/---

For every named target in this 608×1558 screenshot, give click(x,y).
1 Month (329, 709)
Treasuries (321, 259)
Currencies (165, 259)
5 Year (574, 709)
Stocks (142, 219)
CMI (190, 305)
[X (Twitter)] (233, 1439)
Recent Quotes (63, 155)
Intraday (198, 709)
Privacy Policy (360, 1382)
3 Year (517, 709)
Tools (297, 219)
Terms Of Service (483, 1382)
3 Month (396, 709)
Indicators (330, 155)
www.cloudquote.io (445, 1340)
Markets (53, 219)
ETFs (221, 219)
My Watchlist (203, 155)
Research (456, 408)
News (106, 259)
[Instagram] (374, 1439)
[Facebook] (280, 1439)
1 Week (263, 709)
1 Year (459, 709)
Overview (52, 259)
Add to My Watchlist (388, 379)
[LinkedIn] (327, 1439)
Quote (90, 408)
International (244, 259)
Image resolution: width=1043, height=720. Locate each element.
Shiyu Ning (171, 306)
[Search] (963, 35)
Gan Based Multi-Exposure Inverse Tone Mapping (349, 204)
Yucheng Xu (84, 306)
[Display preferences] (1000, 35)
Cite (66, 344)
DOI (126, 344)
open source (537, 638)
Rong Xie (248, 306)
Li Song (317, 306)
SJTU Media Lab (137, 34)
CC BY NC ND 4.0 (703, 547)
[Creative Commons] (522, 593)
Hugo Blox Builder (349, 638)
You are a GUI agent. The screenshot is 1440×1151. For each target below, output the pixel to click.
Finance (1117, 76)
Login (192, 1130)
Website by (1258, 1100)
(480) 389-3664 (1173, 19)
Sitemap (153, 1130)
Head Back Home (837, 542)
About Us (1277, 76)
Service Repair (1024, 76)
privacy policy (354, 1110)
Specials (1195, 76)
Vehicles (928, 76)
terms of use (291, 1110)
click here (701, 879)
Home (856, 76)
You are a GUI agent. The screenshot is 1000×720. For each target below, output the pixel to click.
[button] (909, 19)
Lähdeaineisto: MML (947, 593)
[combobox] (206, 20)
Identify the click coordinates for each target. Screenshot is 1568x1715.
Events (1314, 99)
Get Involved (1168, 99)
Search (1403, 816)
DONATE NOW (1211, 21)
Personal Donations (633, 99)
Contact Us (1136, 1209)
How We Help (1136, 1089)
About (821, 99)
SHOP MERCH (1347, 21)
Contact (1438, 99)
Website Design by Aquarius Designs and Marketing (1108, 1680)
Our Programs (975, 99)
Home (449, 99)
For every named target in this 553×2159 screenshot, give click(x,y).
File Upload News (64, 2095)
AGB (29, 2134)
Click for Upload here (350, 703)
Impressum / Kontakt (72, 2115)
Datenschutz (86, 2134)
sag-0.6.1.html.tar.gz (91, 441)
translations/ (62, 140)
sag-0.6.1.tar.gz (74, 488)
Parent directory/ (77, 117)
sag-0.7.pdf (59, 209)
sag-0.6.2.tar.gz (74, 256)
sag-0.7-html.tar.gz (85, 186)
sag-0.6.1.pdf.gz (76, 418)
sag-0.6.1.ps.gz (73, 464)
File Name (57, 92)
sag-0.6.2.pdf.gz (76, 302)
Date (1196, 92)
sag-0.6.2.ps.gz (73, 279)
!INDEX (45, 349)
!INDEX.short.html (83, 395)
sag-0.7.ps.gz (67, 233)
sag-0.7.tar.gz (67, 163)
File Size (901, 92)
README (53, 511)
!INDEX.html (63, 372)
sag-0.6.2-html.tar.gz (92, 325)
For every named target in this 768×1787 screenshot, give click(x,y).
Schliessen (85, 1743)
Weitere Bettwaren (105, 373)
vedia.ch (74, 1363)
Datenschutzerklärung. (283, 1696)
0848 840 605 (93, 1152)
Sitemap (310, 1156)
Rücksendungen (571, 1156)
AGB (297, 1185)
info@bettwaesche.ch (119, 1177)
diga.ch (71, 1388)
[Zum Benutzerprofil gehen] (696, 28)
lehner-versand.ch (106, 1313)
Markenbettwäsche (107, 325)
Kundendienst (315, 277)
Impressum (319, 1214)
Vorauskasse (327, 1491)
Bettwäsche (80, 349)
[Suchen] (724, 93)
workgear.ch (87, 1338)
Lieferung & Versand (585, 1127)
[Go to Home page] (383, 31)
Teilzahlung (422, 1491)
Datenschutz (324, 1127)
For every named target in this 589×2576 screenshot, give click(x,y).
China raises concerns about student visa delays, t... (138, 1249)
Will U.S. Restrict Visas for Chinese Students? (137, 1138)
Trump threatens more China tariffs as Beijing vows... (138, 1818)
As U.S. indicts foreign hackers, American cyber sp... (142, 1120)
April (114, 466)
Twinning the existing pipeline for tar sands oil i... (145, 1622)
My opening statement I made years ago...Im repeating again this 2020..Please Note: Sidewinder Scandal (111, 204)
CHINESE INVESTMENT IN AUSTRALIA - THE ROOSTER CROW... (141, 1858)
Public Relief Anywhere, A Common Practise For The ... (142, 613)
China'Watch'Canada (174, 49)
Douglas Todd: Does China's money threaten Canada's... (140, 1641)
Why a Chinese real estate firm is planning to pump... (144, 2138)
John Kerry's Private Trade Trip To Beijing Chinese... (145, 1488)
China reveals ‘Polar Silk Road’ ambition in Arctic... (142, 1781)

\---

# To do:
Starting at the line that has "[Instagram] (374, 1439)" and stopping after the line that has "sag-0.6.1.pdf.gz (76, 418)", rewrite every line of the material, requests included, with each answer coordinate scaled by 0.5 and rounded to a whole number (halves round up). Keep all other numbers as they are.

# Response to the task:
[Instagram] (187, 720)
[Facebook] (140, 720)
1 Week (132, 355)
1 Year (230, 355)
Overview (26, 130)
Add to My Watchlist (194, 190)
[LinkedIn] (164, 720)
Quote (45, 204)
International (122, 130)
Image resolution: width=1043, height=720. Locate each element.
Shiyu Ning (86, 153)
[Search] (482, 18)
Gan Based Multi-Exposure Inverse Tone Mapping (175, 102)
Yucheng Xu (42, 153)
[Display preferences] (500, 18)
Cite (33, 172)
DOI (63, 172)
open source (269, 319)
Rong Xie (124, 153)
Li Song (159, 153)
SJTU Media Lab (69, 17)
CC BY NC ND 4.0 (352, 274)
[Creative Commons] (261, 297)
Hugo Blox Builder (175, 319)
You are a GUI agent. The screenshot is 1440×1151. For each target below, output the pixel to click.
Finance (559, 38)
Login (96, 565)
Website by (629, 550)
(480) 389-3664 (587, 10)
Sitemap (77, 565)
Head Back Home (419, 271)
About Us (639, 38)
Service Repair (512, 38)
privacy policy (177, 555)
Specials (598, 38)
Vehicles (464, 38)
terms of use (146, 555)
click here (351, 440)
Home (428, 38)
You are a GUI agent. The screenshot is 1000×720. For each target below, output the pixel to click.
[button] (455, 10)
Lähdeaineisto: MML (474, 297)
[combobox] (103, 10)
Identify the click coordinates for each target. Screenshot is 1568x1715.
Events (657, 50)
Get Involved (584, 50)
Search (702, 408)
DONATE NOW (606, 11)
Personal Donations (317, 50)
Contact Us (568, 605)
How We Help (568, 545)
About (411, 50)
SHOP MERCH (674, 11)
Contact (719, 50)
Website Design by Aquarius Designs and Marketing (554, 840)
Our Programs (488, 50)
Home (225, 50)
For every named target in this 553×2159 screenshot, give click(x,y).
File Upload News (32, 1048)
AGB (15, 1067)
Click for Upload here (175, 352)
Impressum / Kontakt (36, 1058)
Datenschutz (43, 1067)
sag-0.6.1.html.tar.gz (46, 221)
translations/ (31, 70)
sag-0.6.1.tar.gz (37, 244)
Parent directory/ (39, 59)
sag-0.7.pdf (30, 105)
sag-0.6.2.tar.gz (37, 128)
sag-0.7-html.tar.gz (43, 93)
sag-0.6.1.pdf.gz (38, 209)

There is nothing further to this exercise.